[WRITTEN INSTRUCTION] Rewrite the data from the line containing "The width and height of the screenshot is (217, 164)." through the line containing "1177x735 pixels. Task: Choose", changing "clock icon" to "stopwatch icon" and leaving everything else as it is. Return only those lines, without the pictures.

/---

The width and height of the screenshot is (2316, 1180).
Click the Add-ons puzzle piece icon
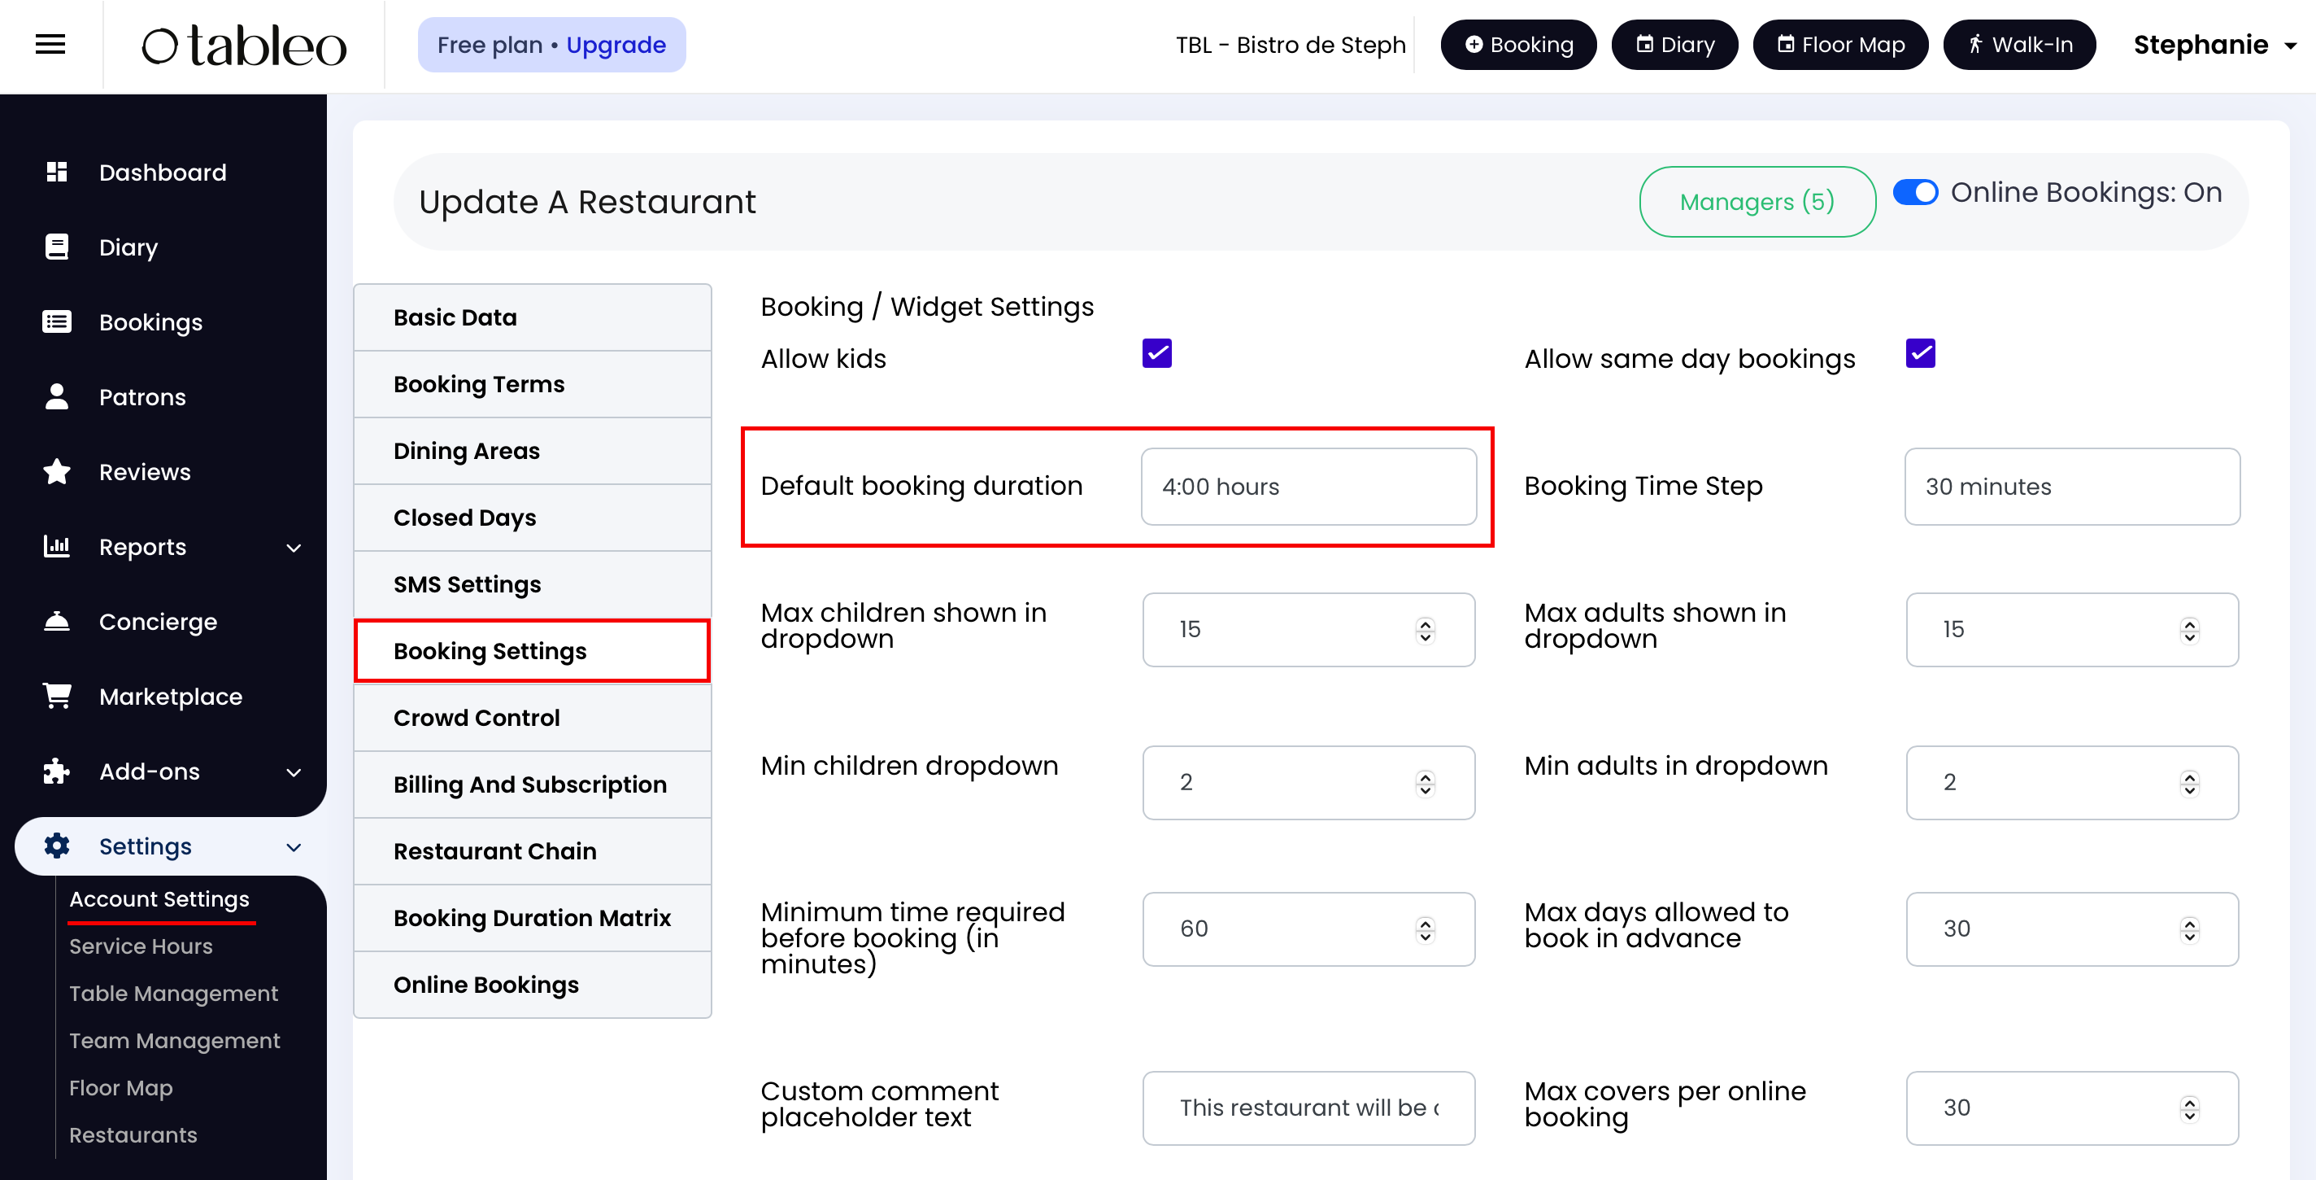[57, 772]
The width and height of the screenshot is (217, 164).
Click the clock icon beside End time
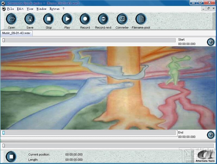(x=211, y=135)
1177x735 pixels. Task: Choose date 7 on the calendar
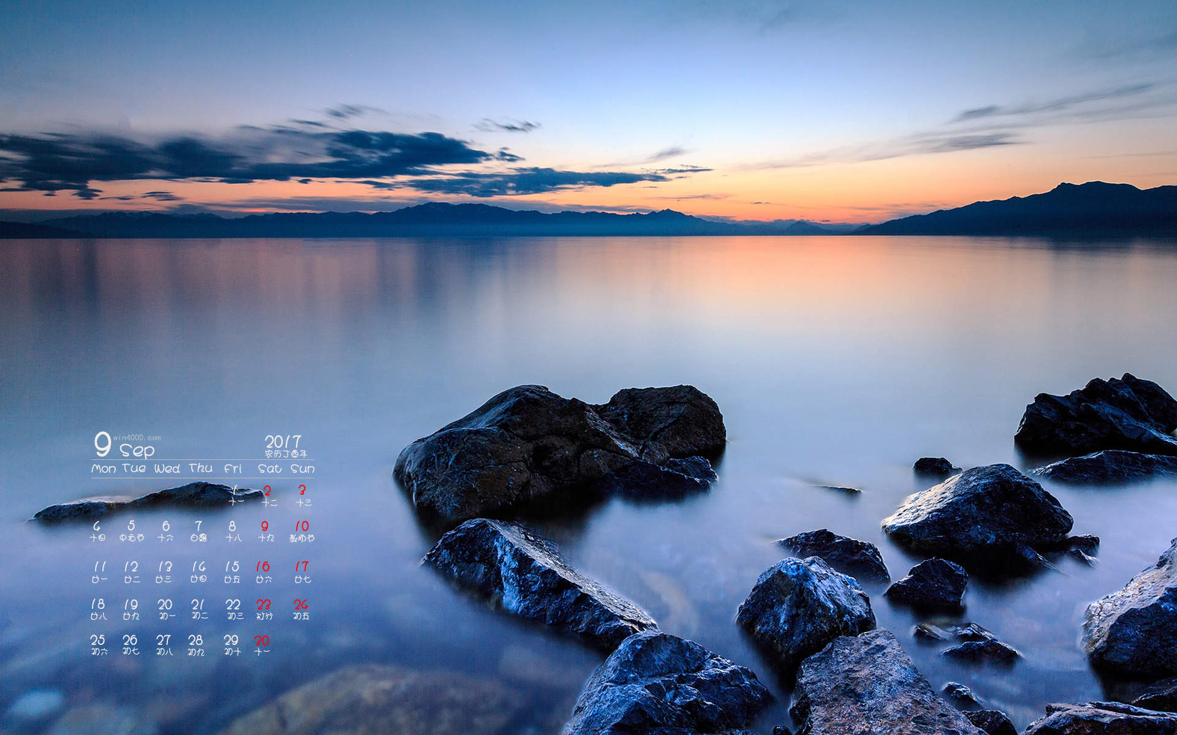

\---
/---

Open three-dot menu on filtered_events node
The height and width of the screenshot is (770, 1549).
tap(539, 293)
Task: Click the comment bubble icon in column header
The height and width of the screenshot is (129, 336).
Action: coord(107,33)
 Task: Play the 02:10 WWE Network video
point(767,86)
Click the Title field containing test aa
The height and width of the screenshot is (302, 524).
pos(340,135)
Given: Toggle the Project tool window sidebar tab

\---

[THE ANSWER]
The width and height of the screenshot is (217, 164).
Click the stopwatch icon beside End time
(x=211, y=135)
1177x735 pixels. Task: Choose date 7 on the calendar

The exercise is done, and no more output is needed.